Adults of this family can usually be separated from other small flies by the strongly humped thorax, well-developed coxae and often spinose legs but identification within the family between genera and species generally requires close study of microscopic features such as subtle differences in wing venation, variation in chaetotaxy and genitalia. The terrestriallarvae usually feed on fungi, especially the fruiting bodies but also spores and hyphae, but some species have been recorded on mosses and liverworts. The larvae of some species, while still being associated with fungi, are at least partly predatory.
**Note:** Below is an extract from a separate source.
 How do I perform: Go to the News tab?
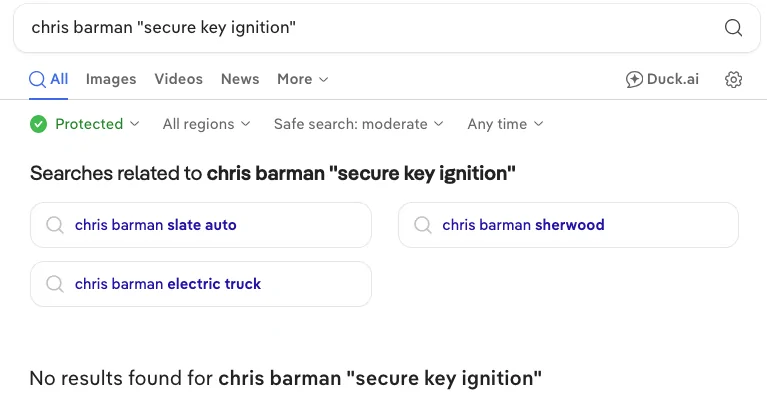(x=240, y=79)
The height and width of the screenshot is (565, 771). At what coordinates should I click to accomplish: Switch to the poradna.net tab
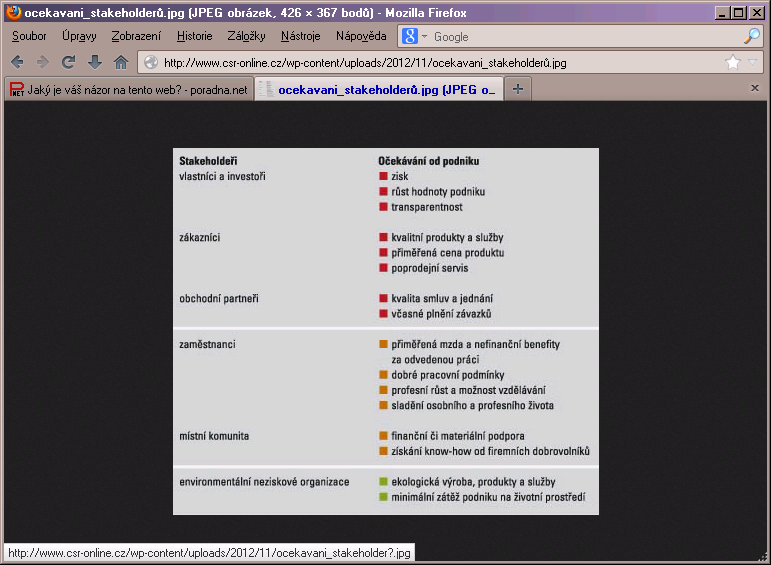[x=129, y=89]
Around a dozen mycetophilid species are unique among flies in displaying bioluminescence. In some species this is restricted to the larval stage but in others this feature is retained by the pupae and adults. It has been suggested that the ability to produce their own light is used by some predatory larvae as a lure for potential prey, although it also obviously makes themselves more susceptible to predation or parasitism. These are not mycetophilids sensu stricto, but belong to the family Keroplatidae.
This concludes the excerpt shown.